Ohne Daueroptimismus kann man nicht Fussballfan sein (schmunzelt). Der Optimismus beginnt bei unserem Hauptaktionär Jöggi Rihs. Mit ihm haben wir eine Persönlichkeit, die Menschen und den persönlichen Austausch mit ihnen liebt, ihnen Vertrauen schenkt, Selbstkritik und Entwicklung einfordert und eine langfristige Perspektive verfolgt. YB soll auch in Zukunft unabhängig und fest mit der Region verankert sein – ein «Kulturgut» bleiben, wie Jöggi gerne betont. Dem entspricht die Haltung des Verwaltungsrats. Eine langfristige Vision und Konstanz auf der obersten Ebene sind ungewöhnlich im Spitzenfussball und strahlen auf die ganze Organisation aus. Auf allen Ebenen arbeiten die Menschen bei uns mit grossem Engagement und oft intrinsischer Motivation. Keine egoistischen «Lautsprecher», sondern Menschen, für die das Wohl von YB immer an erster Stelle steht. Hinzu kommt ein grosses und treues Umfeld von Fans, Sponsorinnen und Partnern, die Erfolge und Enttäuschungen meist einordnen können. 
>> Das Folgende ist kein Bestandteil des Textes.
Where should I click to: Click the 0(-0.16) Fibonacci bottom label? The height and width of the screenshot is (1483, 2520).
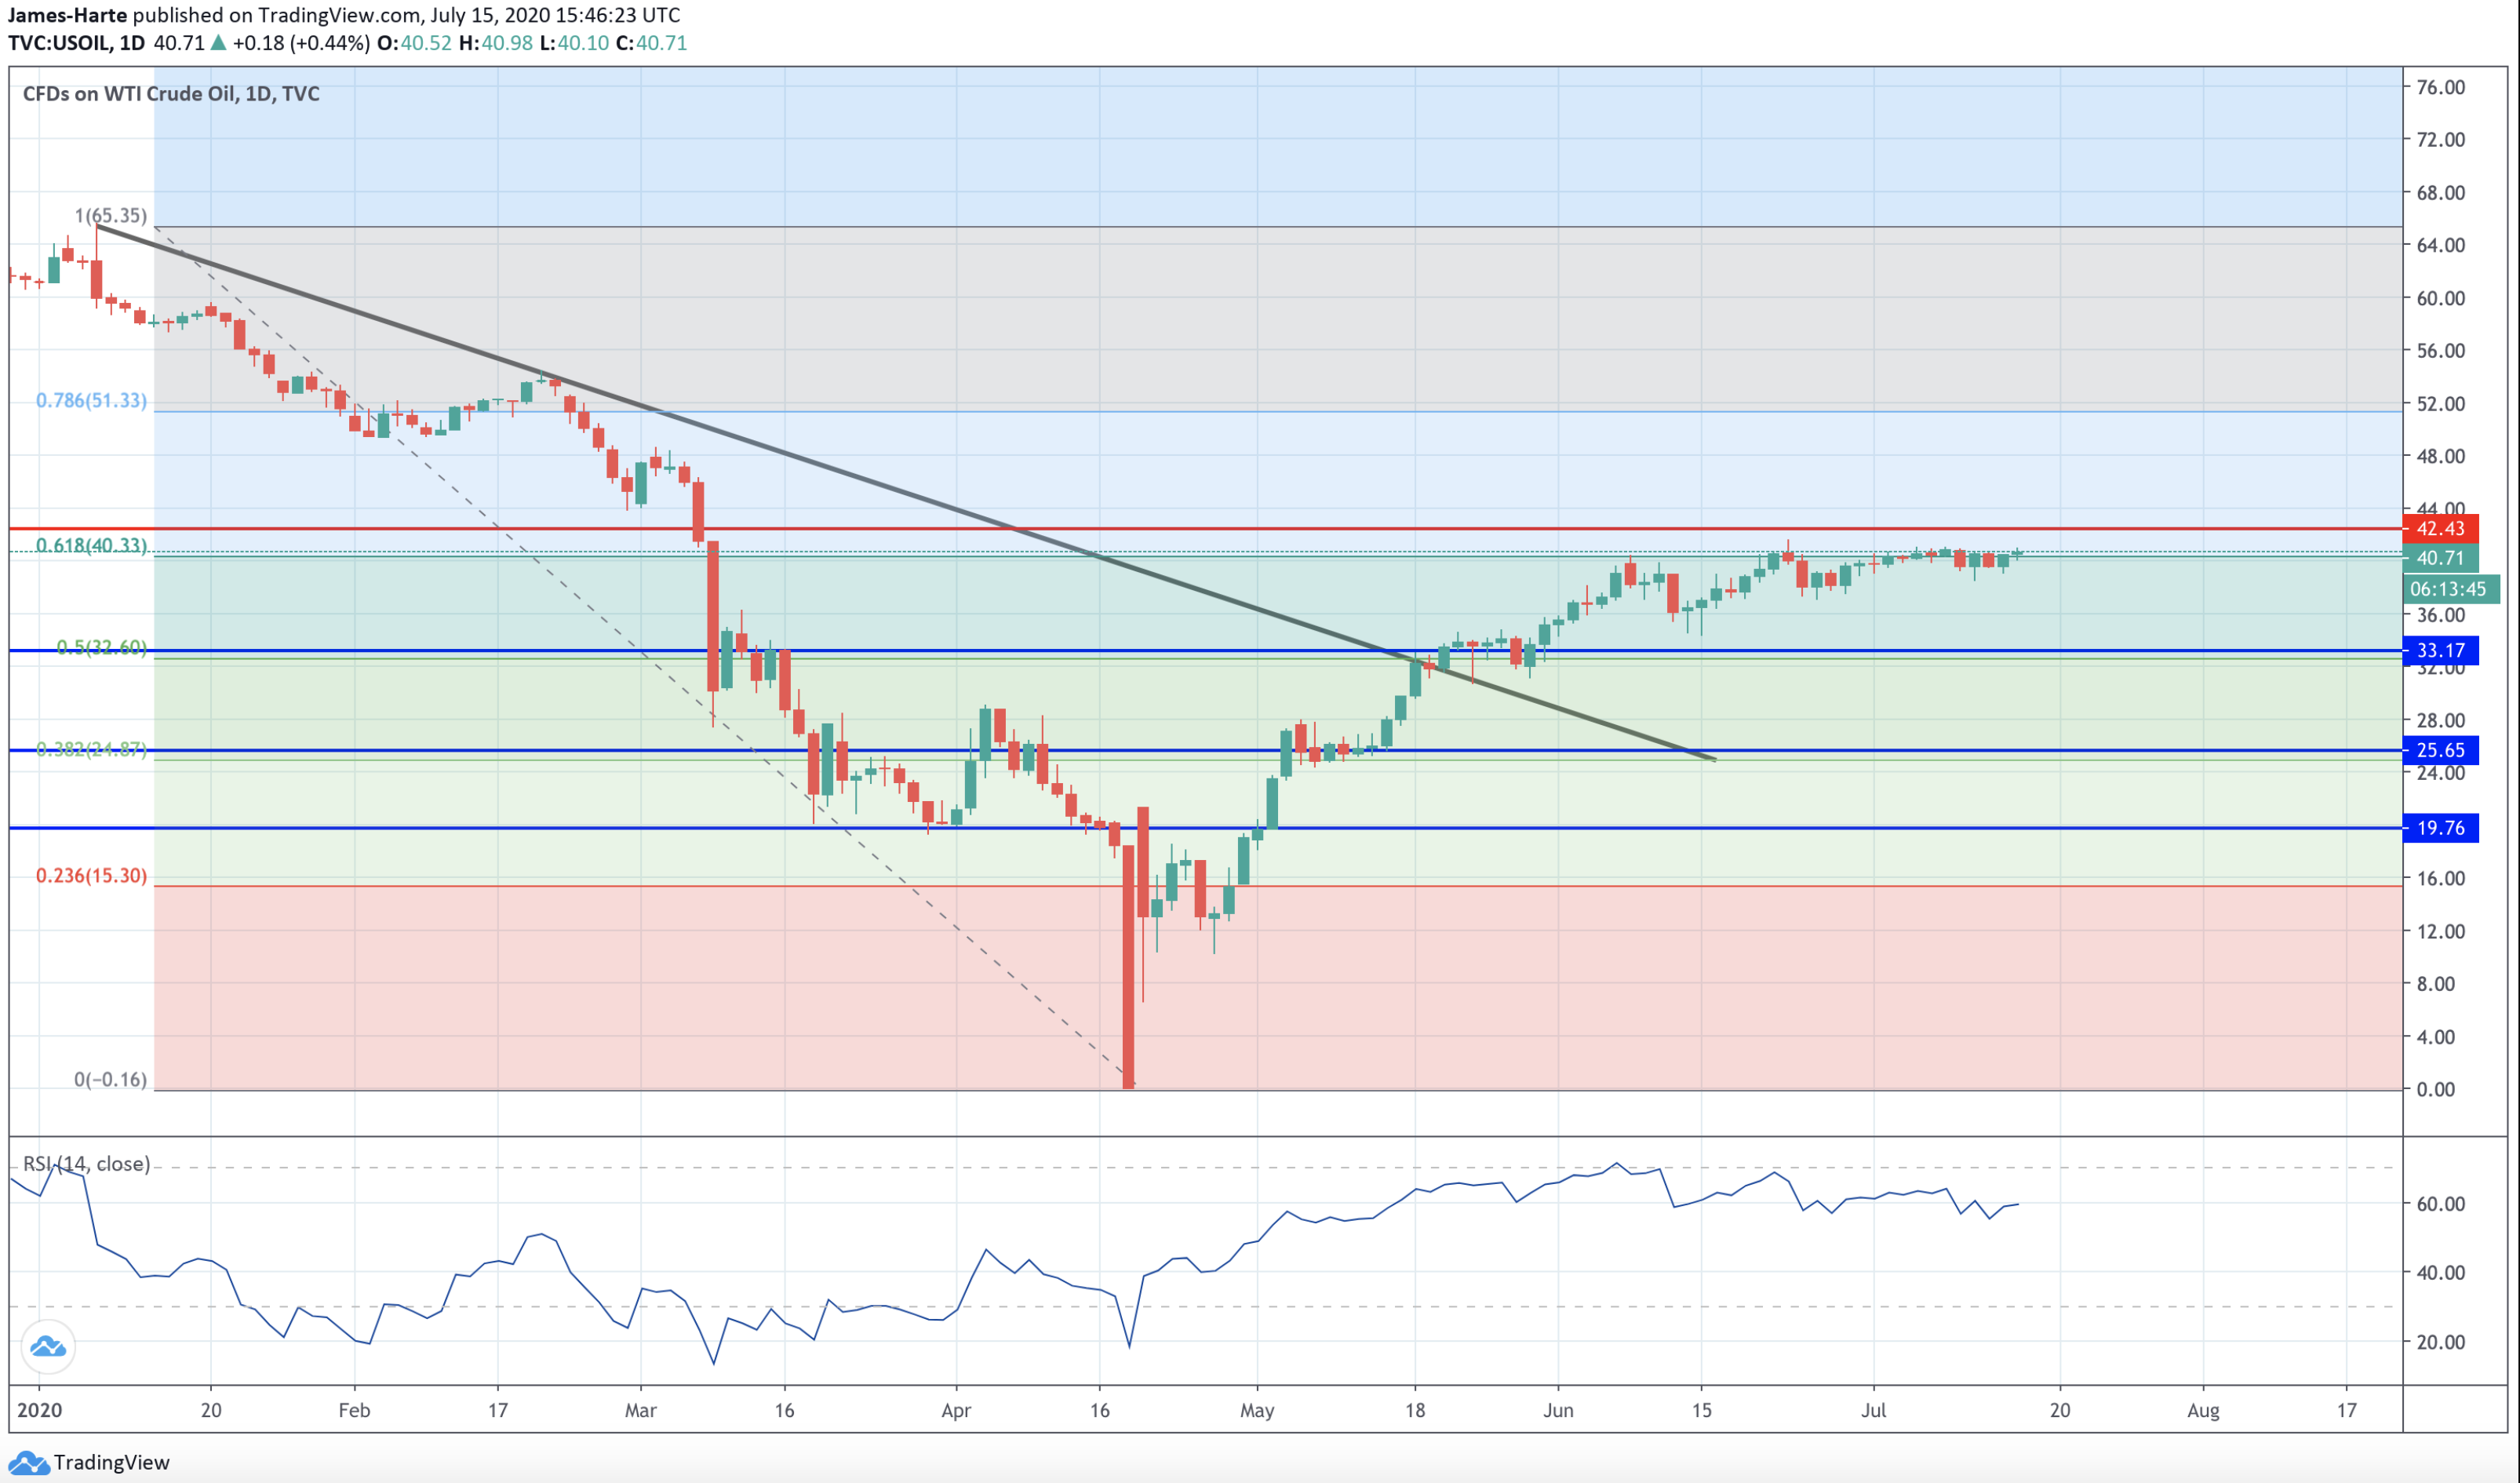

Wie steht es um Deinen Antrieb? 
Mein persönlicher Optimismus beruht auf den Erfahrungen der letzten vier Jahre: Ich habe eine Organisation kennengelernt, die auf allen Ebenen sehr ehrgeizig und leistungsbereit ist. Und gleichzeitig die Kraft zu Selbstkritik, Erneuerung und Demut hat. Wir setzen alles daran, dass der laufende Umbruch erfolgreich sein wird und insbesondere sportlich möglichst nicht zu lange dauert. Getreu dem Slogan unserer Fankurve «Nüt isch säubverständlech».